Lc 9,28-36
Circa otto giorni dopo questi discorsi, Gesù prese con sé Pietro, Giovanni e Giacomo e salì sul monte a pregare. Mentre pregava, il suo volto cambiò d’aspetto e la sua veste divenne candida e sfolgorante. Ed ecco, due uomini conversavano con lui: erano Mosè ed Elia, apparsi nella gloria, e parlavano del suo esodo, che stava per compiersi a Gerusalemme. Pietro e i suoi compagni erano oppressi dal sonno; ma, quando si svegliarono, videro la sua gloria e i due uomini che stavano con lui. Mentre questi si separavano da lui, Pietro disse a Gesù: "Maestro, è bello per noi essere qui. Facciamo tre capanne, una per te, una per Mosè e una per Elia". Egli non sapeva quello che diceva. Mentre parlava così, venne una nube e li coprì con la sua ombra. All’entrare nella nube, ebbero paura. E dalla nube uscì una voce, che diceva: "Questi è il Figlio mio, l’eletto; ascoltatelo!". Appena la voce cessò, restò Gesù solo. Essi tacquero e in quei giorni non riferirono a nessuno ciò che avevano visto.
di Ettore Sentimentale
La pagina evangelica della seconda domenica di quaresima, in ogni ciclo liturgico, ci fa immergere nella “trasfigurazione di Gesù”. Gli studiosi non riescono a ricostruire con certezza l’esperienza che causò questa bellissimo racconto. Sappiamo però che soprattutto i sinottici gli danno una grande importanza poichéla trasfigurazione è un’esperienza che lascia intravvedere qualcosa della vera identità di Gesù.
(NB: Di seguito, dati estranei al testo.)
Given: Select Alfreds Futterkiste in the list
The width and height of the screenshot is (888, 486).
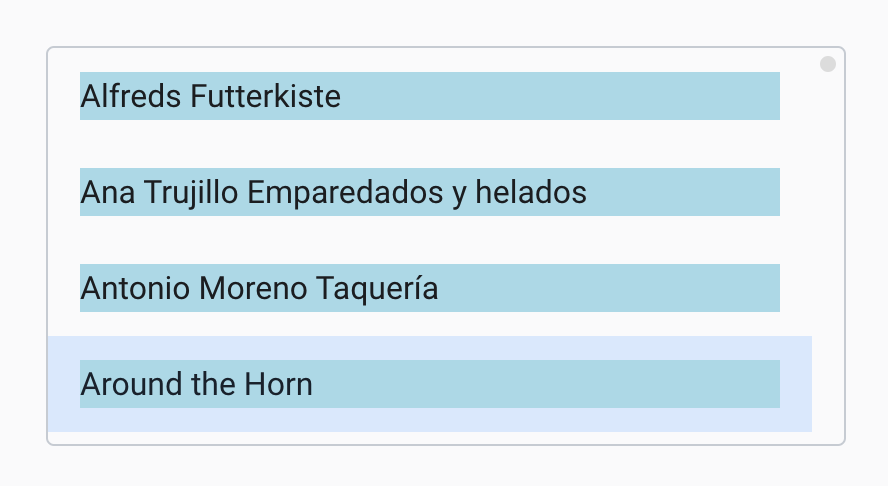Looking at the screenshot, I should pos(430,96).
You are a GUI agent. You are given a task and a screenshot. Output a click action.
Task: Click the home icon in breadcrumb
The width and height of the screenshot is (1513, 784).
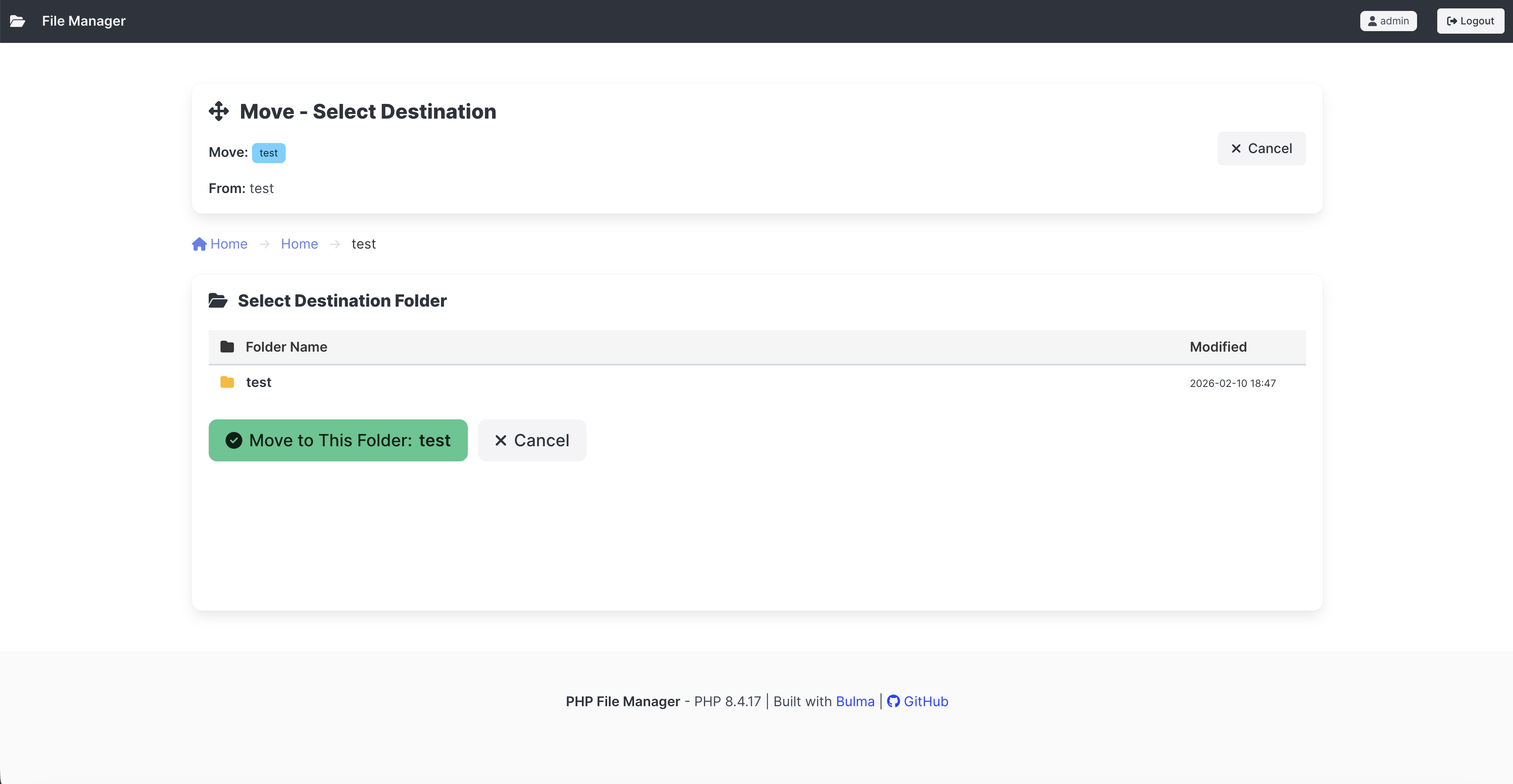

La prima cosa che la narrazione lucana evidenzia è la trasformazione del volto di Gesù e, sebbene arrivino a conversare con lui Mosé ed Elia, rispettivamente rappresentanti della legge e dei profeti, solo il volto di Gesù rimane trasfigurato e risplendente, al centro della scena.
A quanto sembra, i discepoli non colgono il contenuto profondo di ciò che stanno vivendo, quindi Pietro dice a Gesù: “Maestro, è bello per noi essere qui. Facciamo tre capanne, una per te, una per Mosè e una per Elia”. Di fatto il pescatore di Galilea colloca Gesù sullo stesso piano e livello dei due grandi personaggi biblici del Primo testamento. A ciascuno la sua capanna. Gesù, chiaramente, non occupa ancora un posto centrale e assoluto nel suo cuore.
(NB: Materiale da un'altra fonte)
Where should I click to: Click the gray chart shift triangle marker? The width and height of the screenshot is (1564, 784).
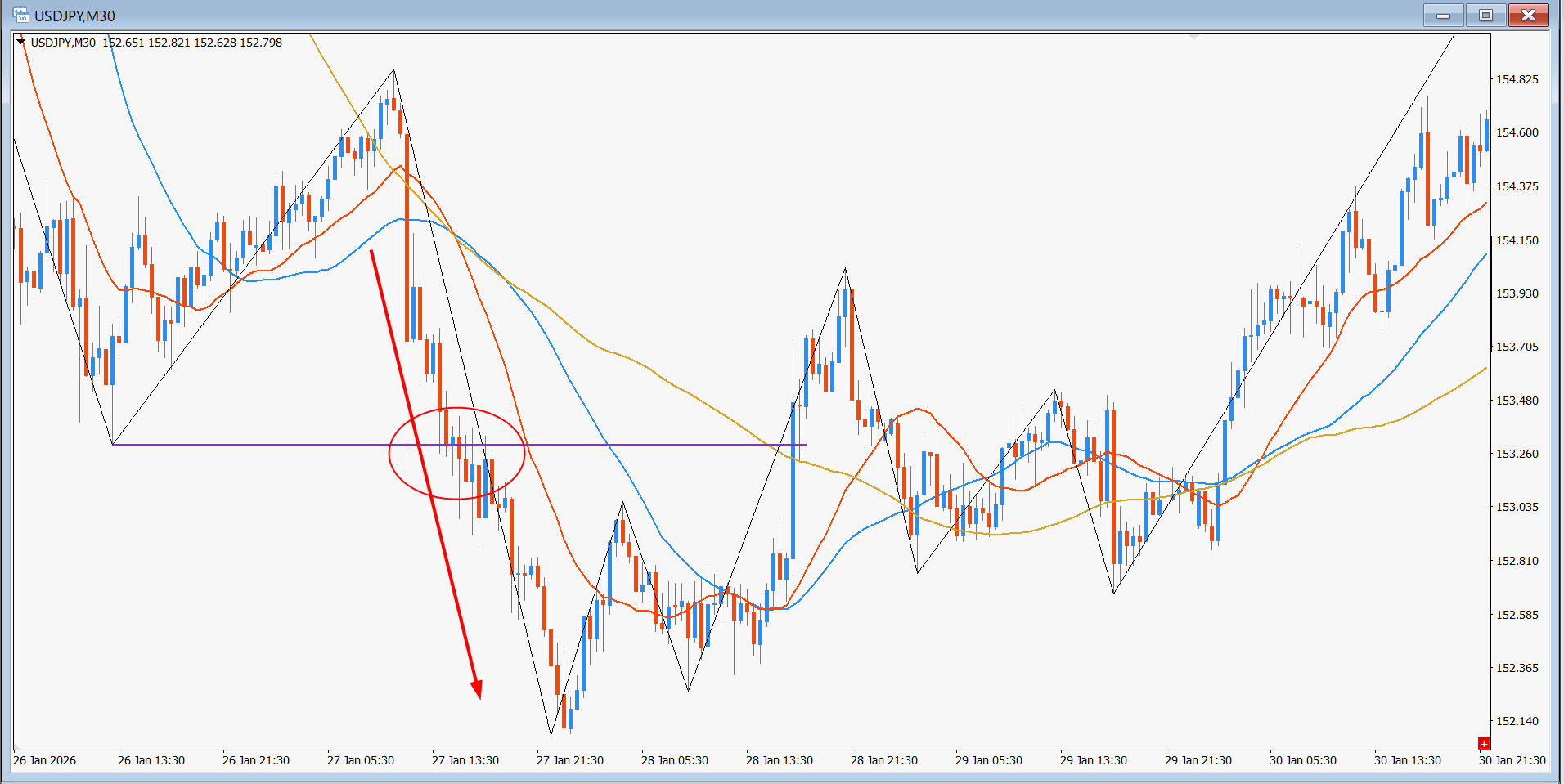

La voce divina però lo corregge, rivelando la vera identità di Gesù: “Questi è il Figlio mio, l’eletto”, proprio lui che ha il volto trasfigurato. Da non confondere con i volti di Mosé ed Elia, che sono “spenti”. “Ascoltatelo!": Lui e nessun altro. La sua Parola è l’unica decisiva. Le altre valgono nella misura in cui ci orientano alla Sua.
È urgente recuperare, nella Chiesa odierna, l’importanza vitale di questo racconto: imperniato sull’esperienza di ascolto in seno alle comunità cristiane dei primi tempi. E per far questo dobbiamo necessariamente prendere in mano i vangeli perché solo in essi possiamo rintracciare qualcosa di interessante: sicuramente troveremo l’influsso causato da Gesù sui primi discepoli che si sentirono attratti da lui e lo seguirono. La pericope in esame può essere riletta, ascoltata, custodita e commentata come “racconto di conversione” che invita ad un cambiamento, alla sequela di Gesù e alla identificazione con il suo progetto.
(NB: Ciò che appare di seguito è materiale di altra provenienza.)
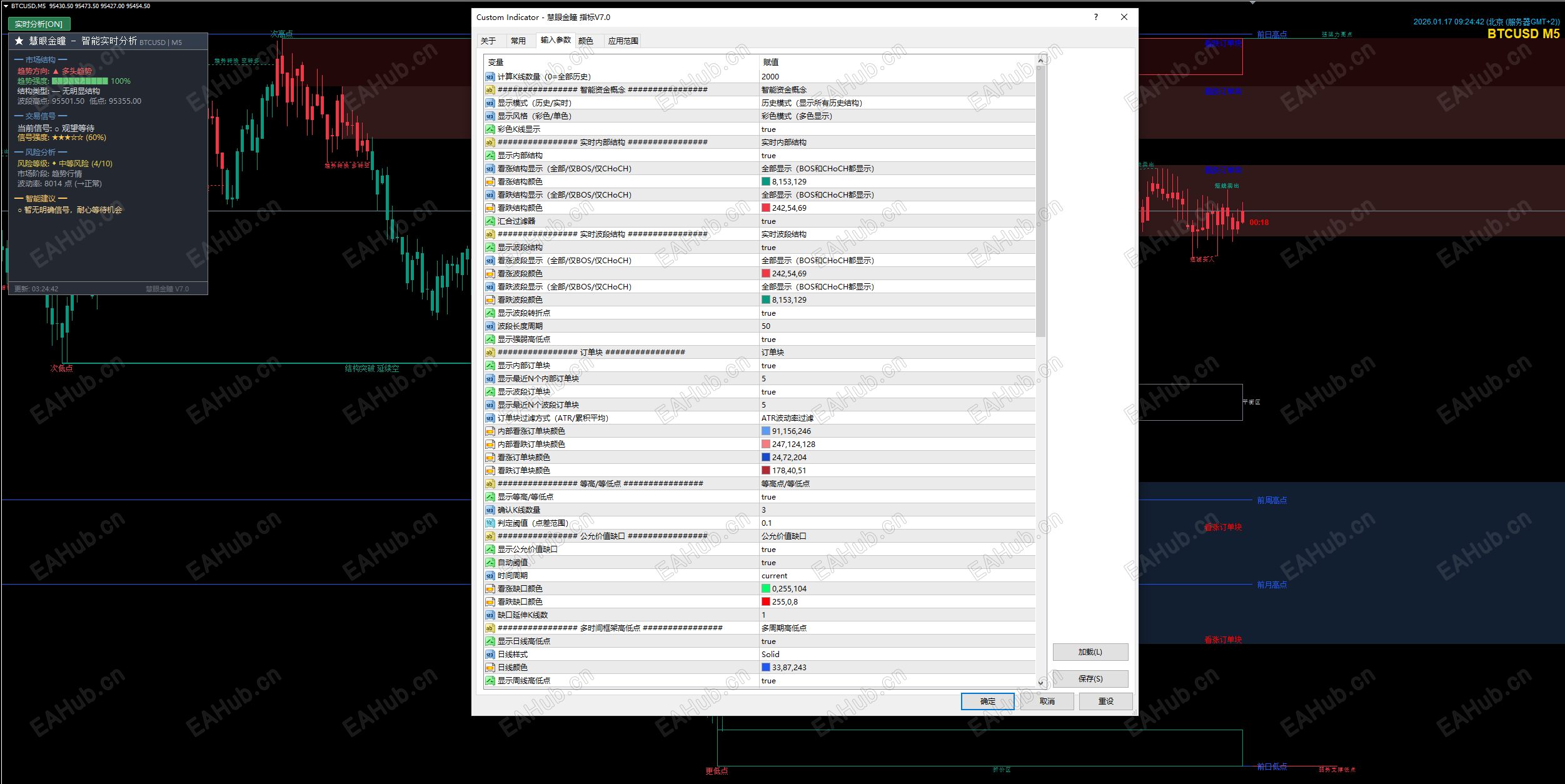1565x784 pixels.
Task: Click icon beside 判定阈值 parameter
Action: (490, 523)
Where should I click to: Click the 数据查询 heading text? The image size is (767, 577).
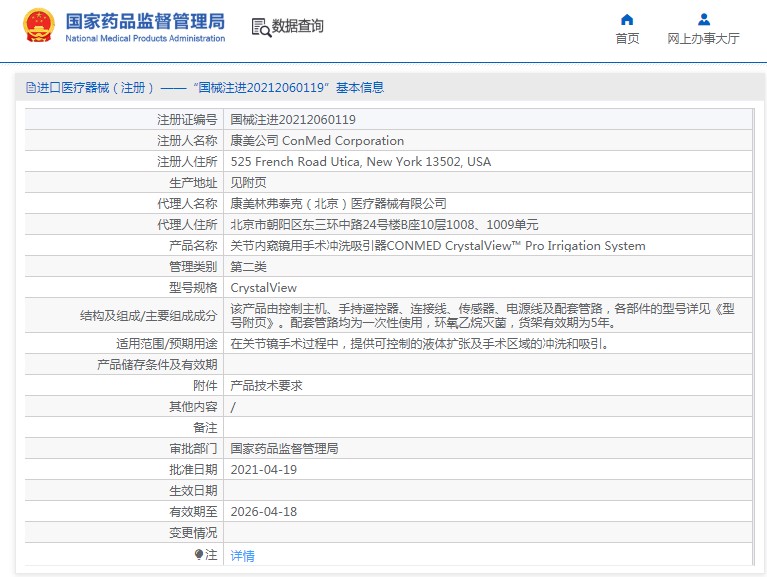[x=298, y=27]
Questo approccio ci è offerto anche dal contesto “penitenziale” del tempo quaresimale. Di cosa si tratta in concreto? Semplicemente del cambio di rotta nel nostro stile pastorale…in poche parole, della centralità dell’ascolto del messaggio evangelico, senza lasciarci distrarre o ammaliare dal canto delle varie sirene che pullulano anche tra Scilla e Cariddi…
Se poi qualcuno volesse ulteriormente approfondire tale centralità, potrebbe leggere il testo di Joseph Moingt “L’Évangilesauvera l’Église” (Il Vangelo salverà la Chiesa).